Listed records:
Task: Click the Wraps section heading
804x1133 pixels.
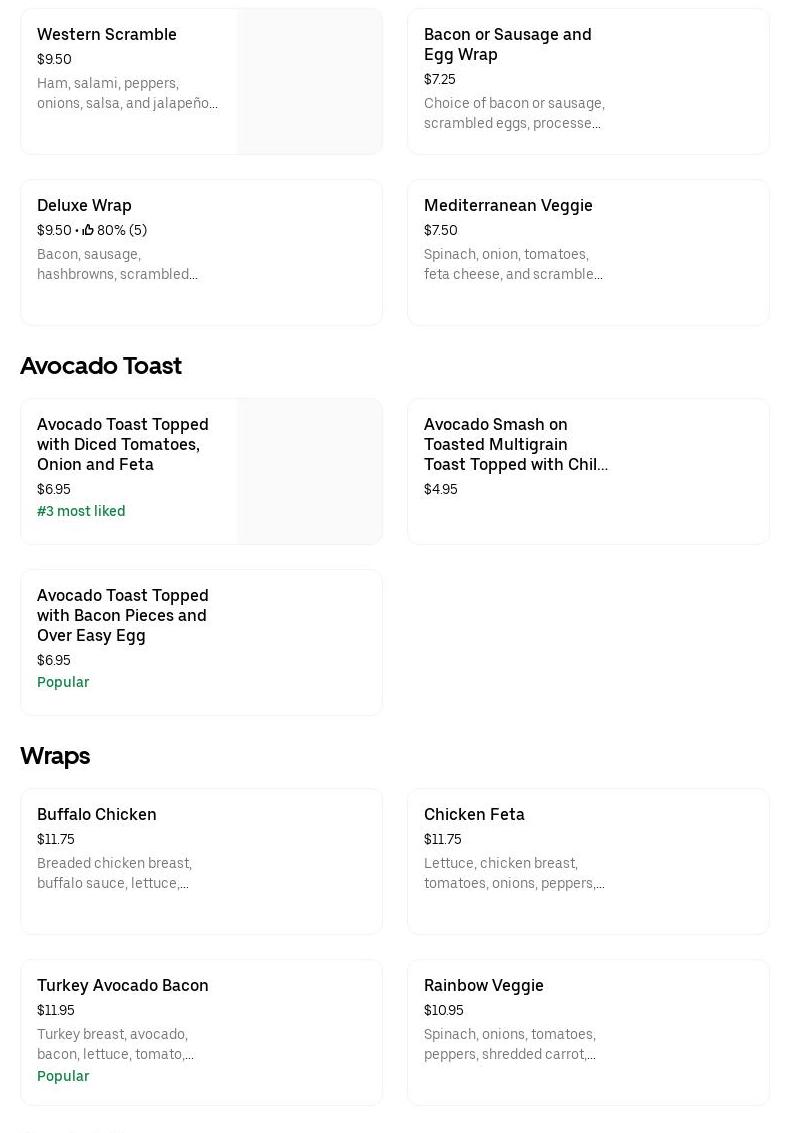Action: [55, 756]
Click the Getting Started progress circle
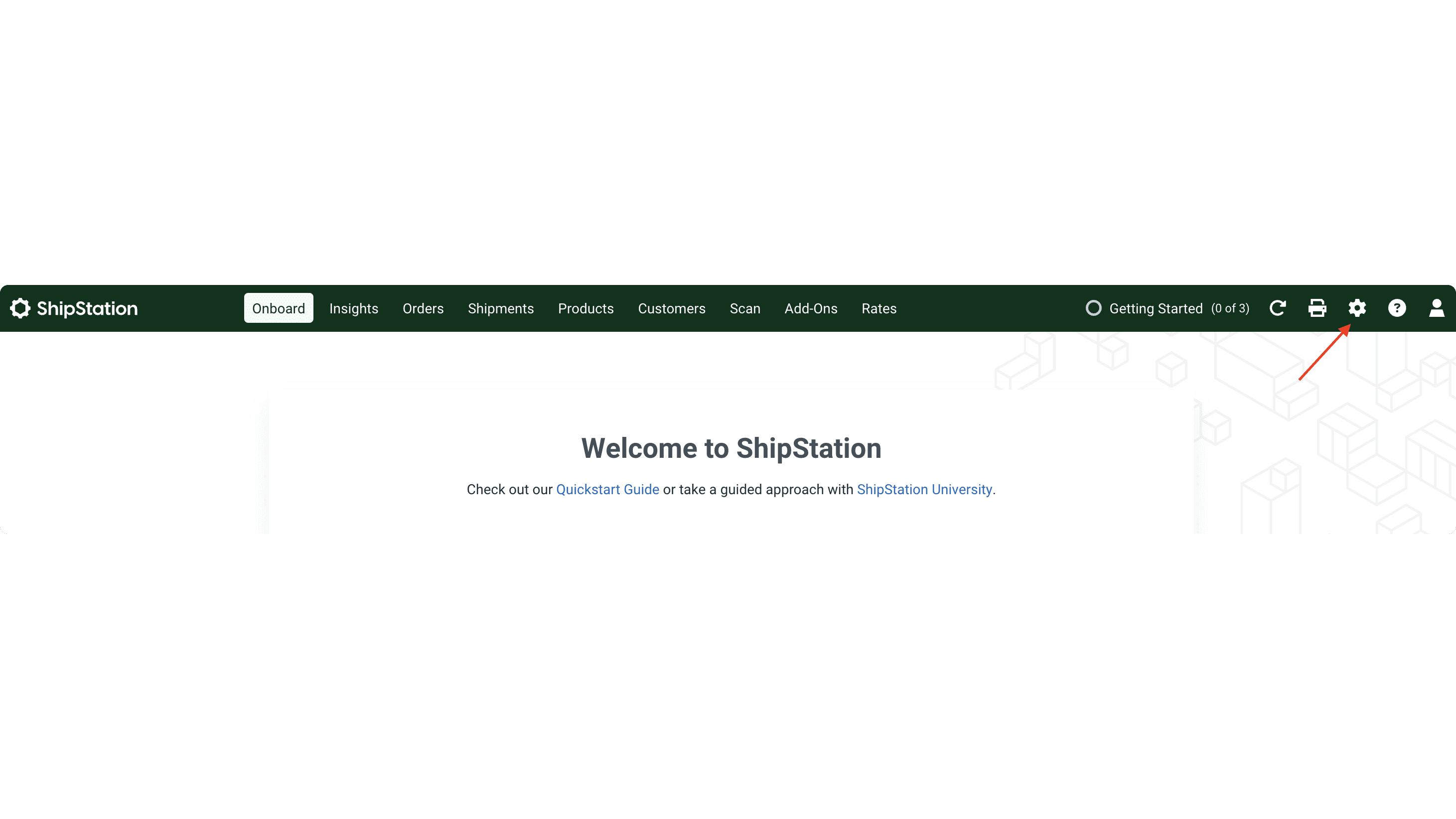The width and height of the screenshot is (1456, 819). click(x=1093, y=308)
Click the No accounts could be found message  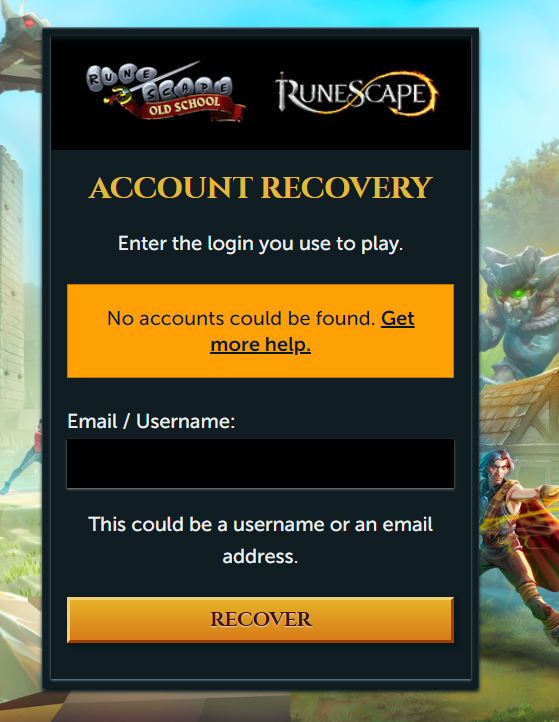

Task directions:
Can you write out all the records above again, replacing "progress circle" with "progress ring" and changing nothing else? Leave the pictures out.

Solution to this exercise:
Task: Click the Wraps section heading
804x1133 pixels.
Action: [55, 756]
Click the Getting Started progress ring
The width and height of the screenshot is (1456, 819). click(x=1093, y=308)
Click the No accounts could be found message  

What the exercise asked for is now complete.